## Exercise aim
Among the entries below, only the lines from the one with "Task: Click the" through the one with "Open the police uniform photo attachment" are to be retyped, exactly and without pictures.

*** Data extract ***

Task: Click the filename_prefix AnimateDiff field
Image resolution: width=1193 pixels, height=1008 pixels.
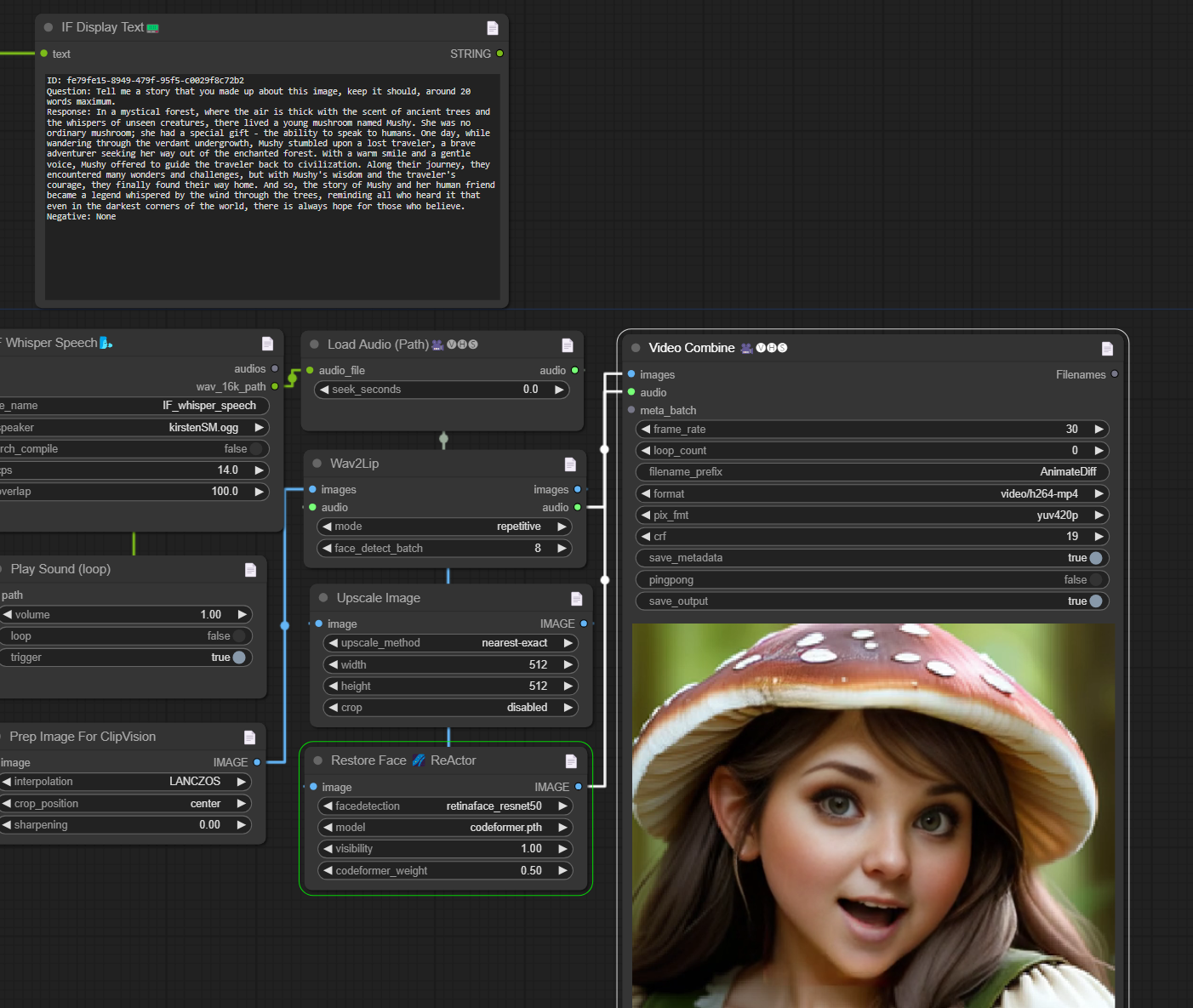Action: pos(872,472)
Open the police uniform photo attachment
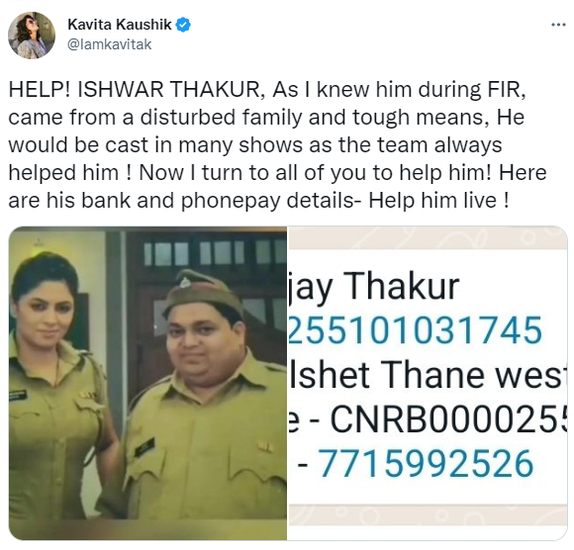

*** End of Data extract ***
*** Data extract ***

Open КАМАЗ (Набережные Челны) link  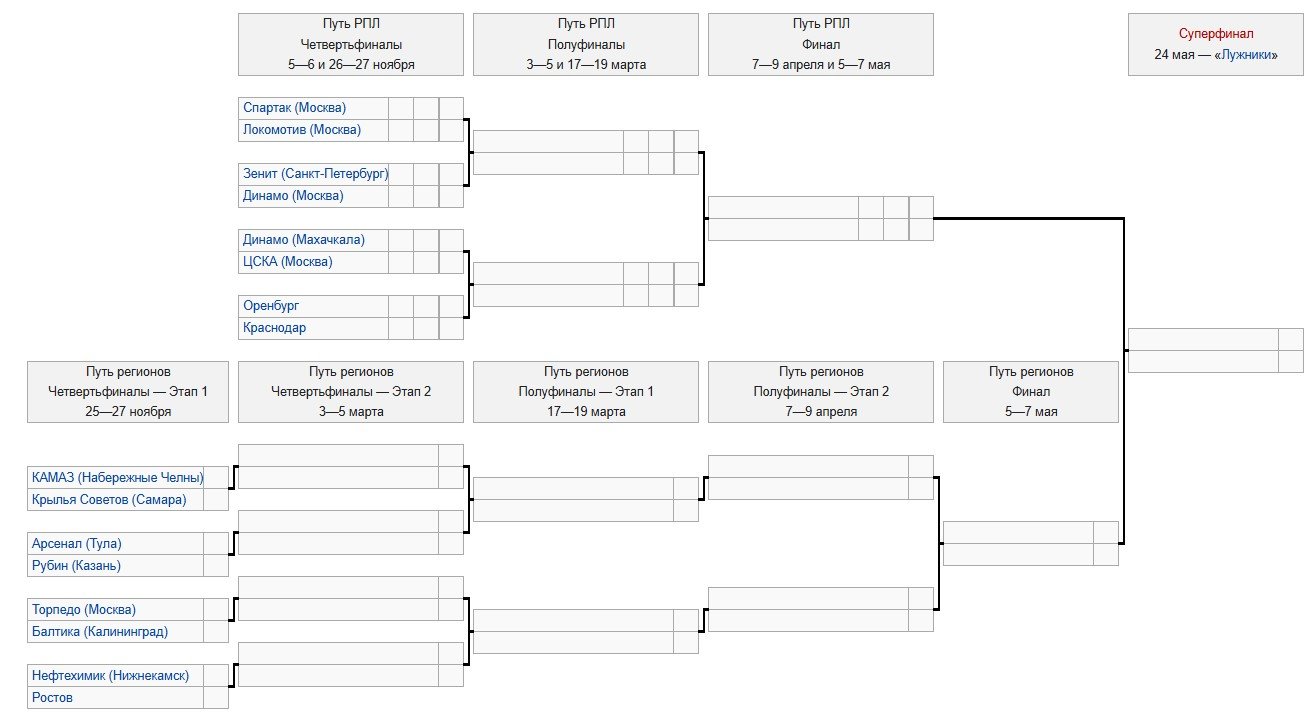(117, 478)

*** End of Data extract ***

## Response
Task: Click the filename_prefix AnimateDiff field
Image resolution: width=1193 pixels, height=1008 pixels.
Action: pos(872,472)
Open the police uniform photo attachment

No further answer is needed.